Scout forces reside in tasks such as the summary of documents and reasoning on the major code bases. Ine can have a very large context window: 10 million tokens. (The “tokens” represent pieces of raw text – for example the word “fantastic” divided into “fan”, “heaps” and “tic”.) In simple English, the scout can take images and up to millions of words, which allows him to process and work with extremely long documents.
The scout can operate on a single NVIDIA H100 GPU, while Maverick requires an NVIDIA H100 DGX or equivalent system, depending on Meta calculations.
Meta’s unpublished giant will need even more robust equipment. According to the company, Behemoth has 288 billion active parameters, 16 experts and nearly two billions of parameters in total. The internal comparative analysis of Meta a outperforming GPT-4.5, Claude 3.7 Sonnet and Gemini 2.0 Pro (but not 2.5 pro) on several assessments measuring STEM skills such as mathematical problem solving.

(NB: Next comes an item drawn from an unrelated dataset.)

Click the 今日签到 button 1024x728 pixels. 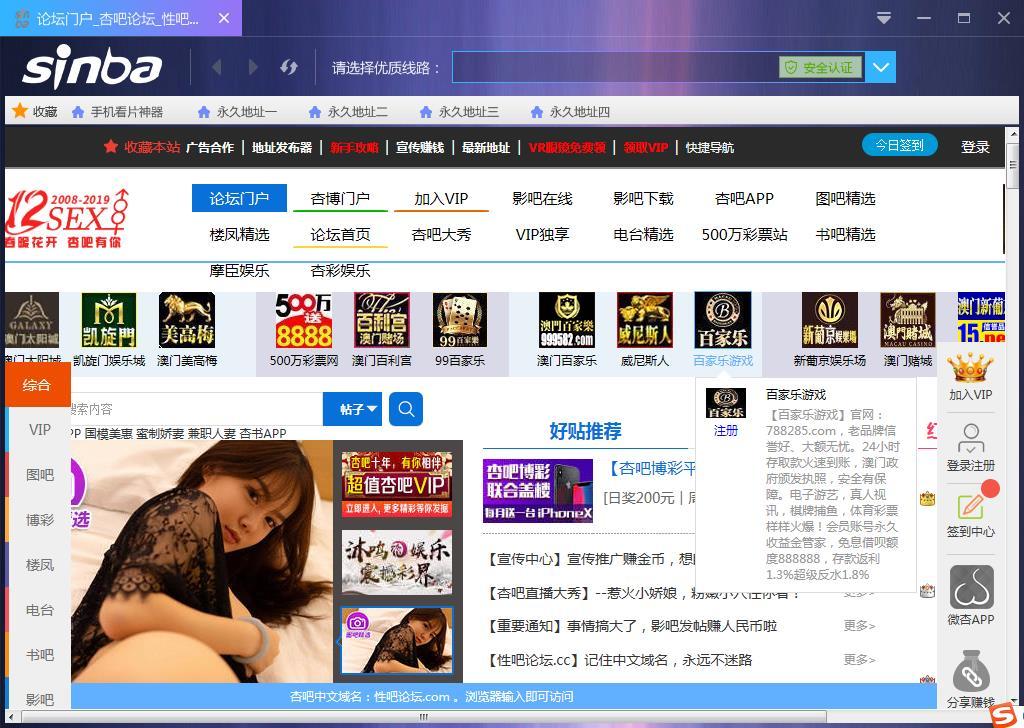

It should be noted that none of the LLAMA 4 models is an appropriate “reasoning” model in the direction of the O1 and O3-Mini of Openai. The reasoning models check their answers and generally answer the questions more reliable, but consequently, take more time than the traditional “unreal” models to provide answers.

Interestingly, Meta says he has set all her Llama 4 models to refuse to answer “controversial” questions less often. According to society, Llama 4 responds to political and social subjects “debated” that the previous harvest of Lama models would not do so. In addition, the company says that Llama 4 is “dramatically more balanced” with whom it invites it not to have fun.
“(Y) You can count on (Lllama 4) to provide useful factual responses without judgment,” Meta spokesperson told Techcrunch. “(W) which continues to make the Lama more reactive so that it answers more questions, can answer a variety of different points of view (…) and does not promote certain points of view compared to the others.”
These adjustments come while white house allies accuse AI chatbots of being too politically “awake”.
Many former confideurs close to President Donald Trump, including billionaire Elon Musk and the crypto and the “Tsar” David Sacks, allegedly alleged that the popular conservative opinions of censorship have censorship. Sacks has historically distinguished the Openai Chatppt as “programmed to be awake” and lie on the political subject.
In reality, the AI bias is an insoluble technical problem. The Musk IA company, XAI, had trouble creating a chatbot that does not approve of political opinions on others.
This did not prevent companies, including Openai, from adjusting their AI models to answer more questions than they would have done before, in particular questions relating to controversial subjects.